イタリア・ルネサンス期の哲学者。南イタリアのコゼンツァに生まれる。ミラノで叔父からラテン語とギリシア語を習い、ついでパドバで自然学、哲学、医学を学んで、1535年に学位を得る。その後徐々に自己の体系を築き、主著『その固有な原理からみた事物の本性について』を書く。1565年ローマで最初の2巻が、1586年ナポリで全6巻が出版された。

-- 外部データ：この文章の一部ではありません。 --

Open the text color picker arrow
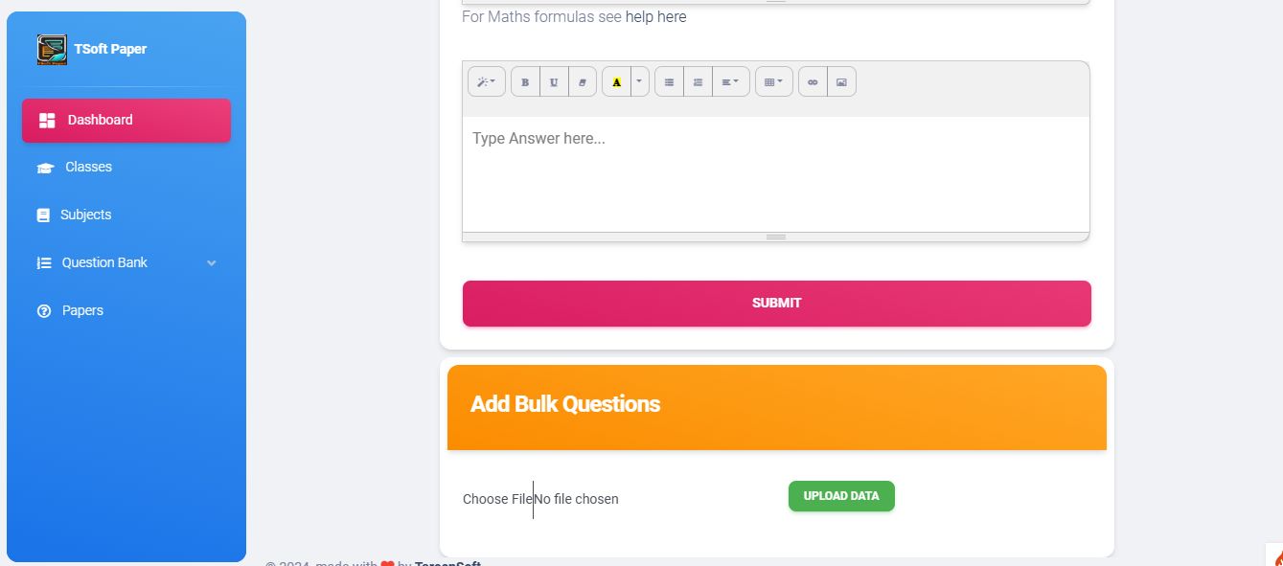 (x=640, y=82)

自分以前に自然を研究したものは、その理論と自然所与との矛盾、理論相互間の対立からもわかるように、むだな時間と苦労を費やしたとみる。それは、哲学者たちが「世界の原理を理性で求めている」と自負しながら、「幻想で仕事をし、神の作品を変形している」からだとする。とくにアリストテレスに反対し、感覚に基づいて自然をありのままに追うだけで、人間の知はその任務の頂点に達することができると考える。感覚によれば、太陽その他の天体は熱をもち、土は冷を生むことから、「熱」と「冷」を第一の原理とし、土すなわち物質に内在するこの「熱」と「冷」という二つの原理によって、人間(認識、倫理)を含めたあらゆる事柄を説明しようとした。このような立場にたちながらも、キリスト教信仰に矛盾を感じることなく、精神的実体としての人間の魂や神の存在を認めた。この自然主義的な考え方は、ブルーノやカンパネッラなどの思想に大きな影響を与えた。
[大谷啓治]
ルネサンス期イタリアの代表的自然哲学者。南イタリアのコゼンツァに生まれたが,幼いときに故郷を後にしてナポリに移り,さらにベネチア,パドバで勉学の後,ベネディクト派修道院で冥想生活をつづける。コゼンツァの大司教に推薦されたがこれを断り,同地のアカデミーに腰を落ちつけて研究活動に没頭した。主著《固有の原理からみた自然の本性について》(1565)は,スコラ的アリストテレス主義に対立して,感覚的経験にもとづく自然観を展開し,近代経験主義の先駆者となった。すなわち,あらゆる存在の根源は〈物体のかたまり〉であり,それに内在する〈熱〉と〈冷〉とによって運動を生ずる。精神活動もその延長上にある。この考えは後世しばしば唯物論の先駆として評価されたが,彼の説く根源物質は有機的生命的なものであり,むしろ汎心論に近く,その点でルネサンス自然哲学の典型をなすものである。